Une page historique se tourne entre le Sénégal et la Mauritanie. Ce vendredi, à Rosso, les ministres des Transports Yankhoba Diémé (Sénégal) et Ely Ould Veirik (Mauritanie) ont signé une convention de transport routier transfrontalier, mettant un terme définitif à la pratique controversée de la « rupture de charges ».
Cette signature marque un tournant décisif dans la coopération bilatérale entre les deux pays. Désormais, les transporteurs n’auront plus à décharger puis recharger leurs marchandises aux abords de la frontière, une contrainte longtemps dénoncée pour ses effets négatifs sur les délais, les coûts logistiques et la compétitivité régionale.
Une avancée issue d’un dialogue technique et politique
L’accord est le fruit de mois de concertation au sein d’un comité technique mixte, réunissant experts, transporteurs, chargeurs, douanes et forces de sécurité.

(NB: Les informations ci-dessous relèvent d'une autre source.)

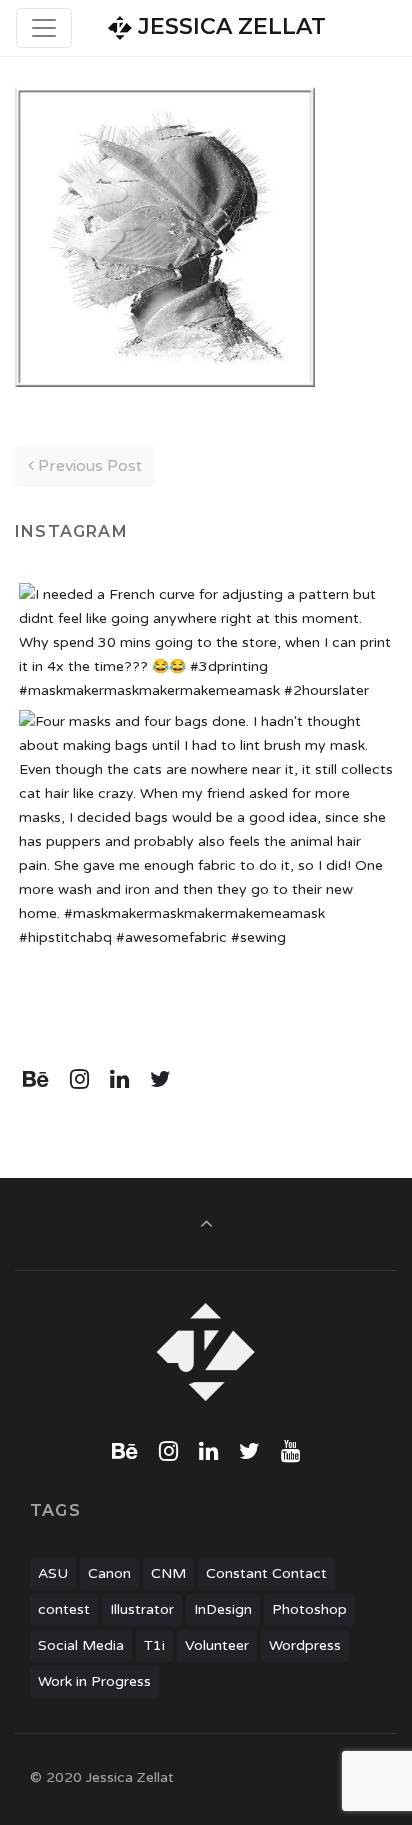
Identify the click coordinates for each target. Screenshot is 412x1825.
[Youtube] (290, 1452)
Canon (109, 1573)
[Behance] (36, 1080)
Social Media (81, 1645)
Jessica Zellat (229, 26)
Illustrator (142, 1609)
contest (64, 1609)
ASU (53, 1573)
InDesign (223, 1609)
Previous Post (88, 466)
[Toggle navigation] (44, 28)
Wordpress (305, 1645)
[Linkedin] (120, 1080)
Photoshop (309, 1609)
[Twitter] (160, 1080)
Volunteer (217, 1645)
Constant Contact (266, 1573)
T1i (154, 1645)
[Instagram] (80, 1080)
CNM (168, 1573)
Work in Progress (94, 1681)
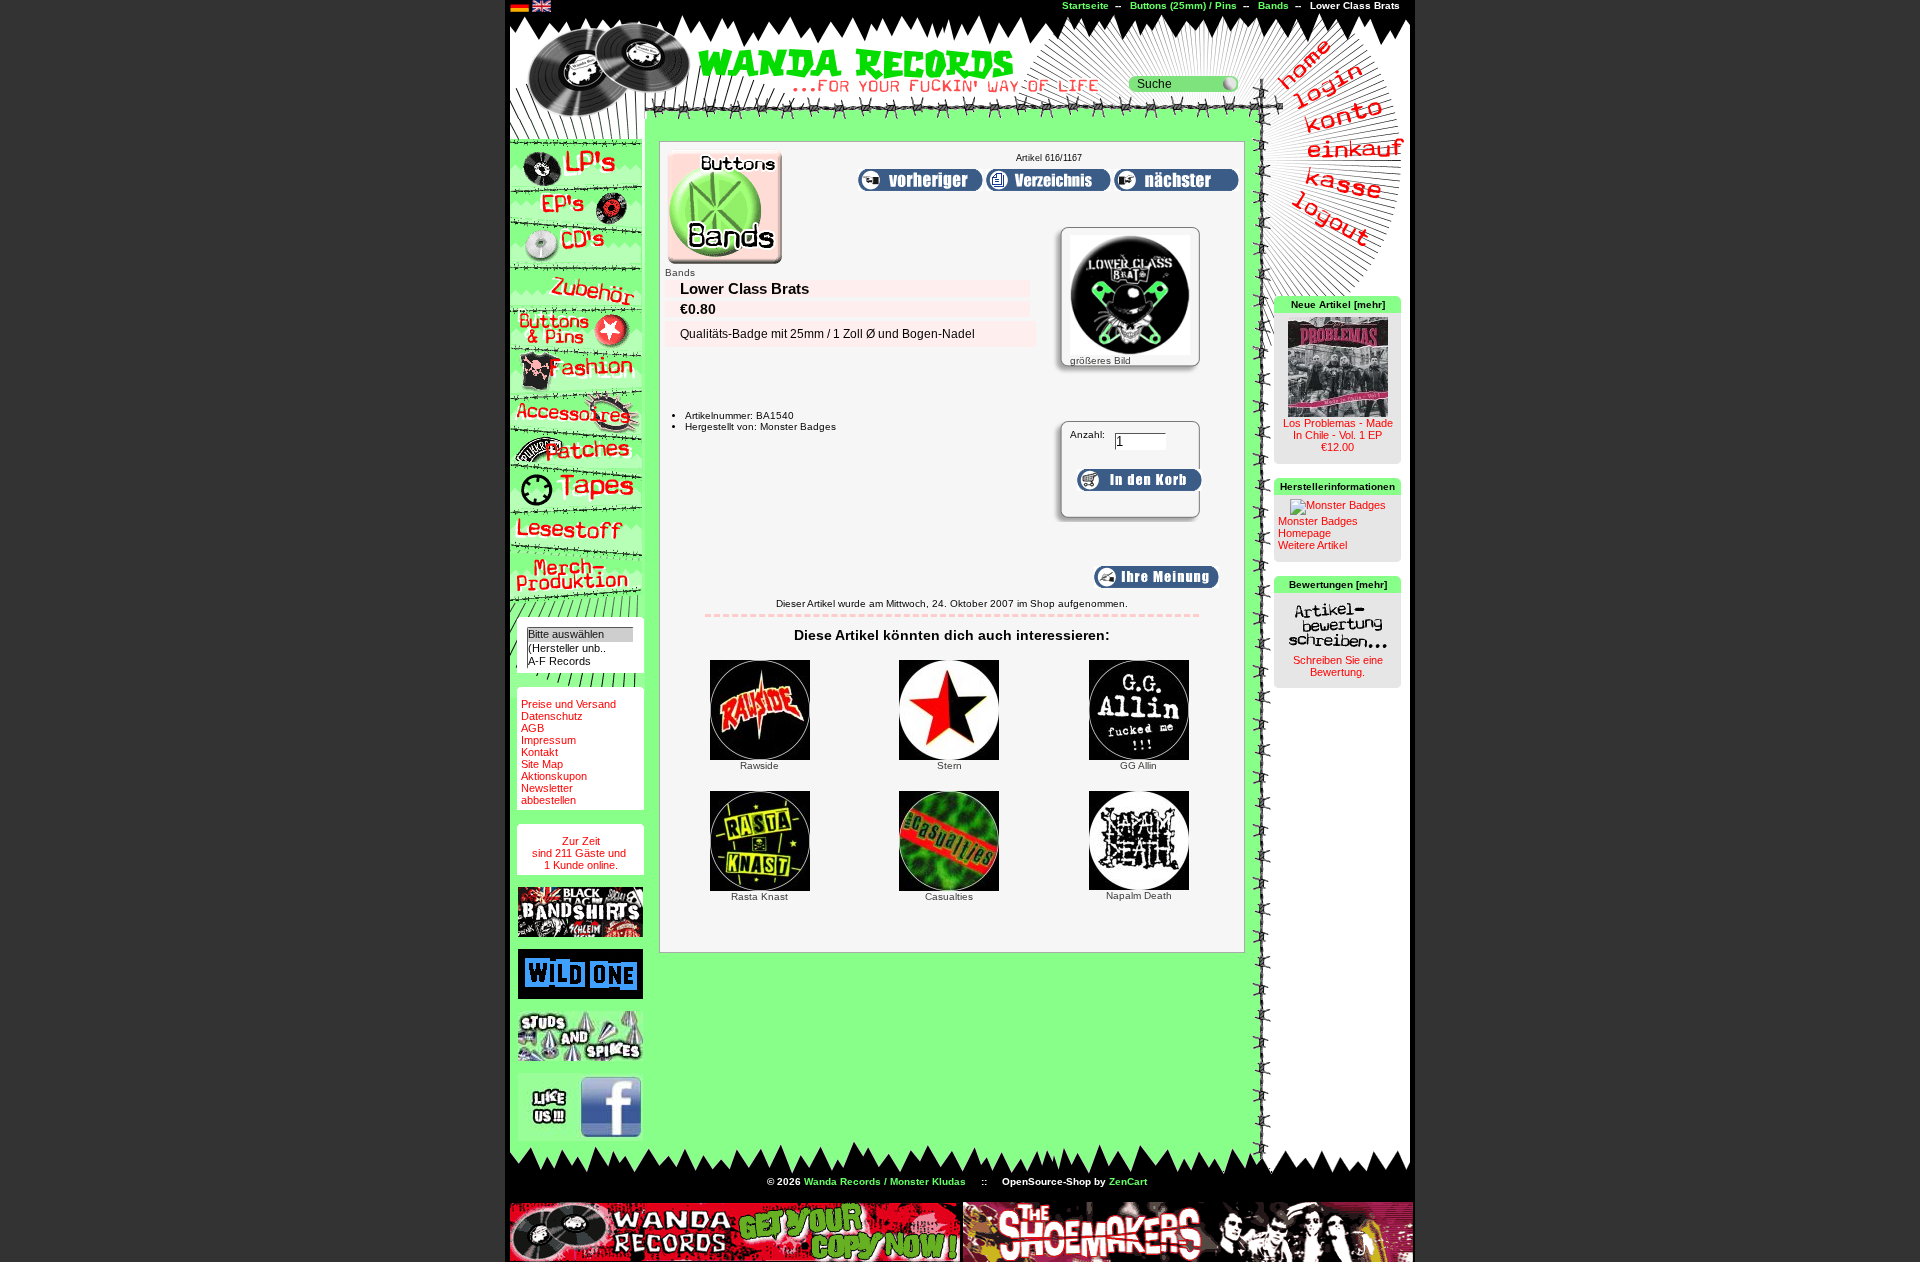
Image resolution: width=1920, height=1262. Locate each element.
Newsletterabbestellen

Il découle directement des engagements pris en janvier dernier par les Premiers ministres Ousmane Sonko (Sénégal) et Mokhtar Diaye (Mauritanie), lors de la visite officielle du chef du gouvernement sénégalais à Nouakchott.
« C’est une étape majeure pour la fluidité des échanges. Nos États partagent une vision ambitieuse de l’intégration », a déclaré Yankhoba Diémé. Il a exhorté l’ensemble des services impliqués à s’approprier le contenu de la convention pour en garantir l’efficacité.
Son homologue mauritanien a salué, lui aussi, « une avancée significative dans le processus d’intégration sous-régionale », soulignant l’impact immédiat que cette mesure aura sur les échanges économiques et humains.
Une dynamique régionale renforcée
Cette convention de transport s’inscrit dans un cadre plus large d’intégration entre les deux pays. Le 2 juin 2025, un accord bilatéral sur la mobilité des citoyens a déjà été signé, facilitant l’entrée et le séjour via les postes-frontières officiels. Désormais, une simple carte d’identité ou un passeport en cours de validité suffit pour circuler.
Au-delà du transport et de la mobilité, Dakar et Nouakchott renforcent aussi leur coopération énergétique autour du mégaprojet gazier Grande Tortue Ahmeyim, situé à la frontière maritime commune.
Un signal fort pour l’Afrique de l’Ouest
En levant un obstacle structurel à la libre circulation, le Sénégal et la Mauritanie envoient un message fort : celui d’une intégration pragmatique, fondée sur les besoins des populations et les réalités économiques. Un exemple que pourraient suivre d’autres pays de la sous-région dans la perspective d’un espace CEDEAO plus fluide et interconnecté.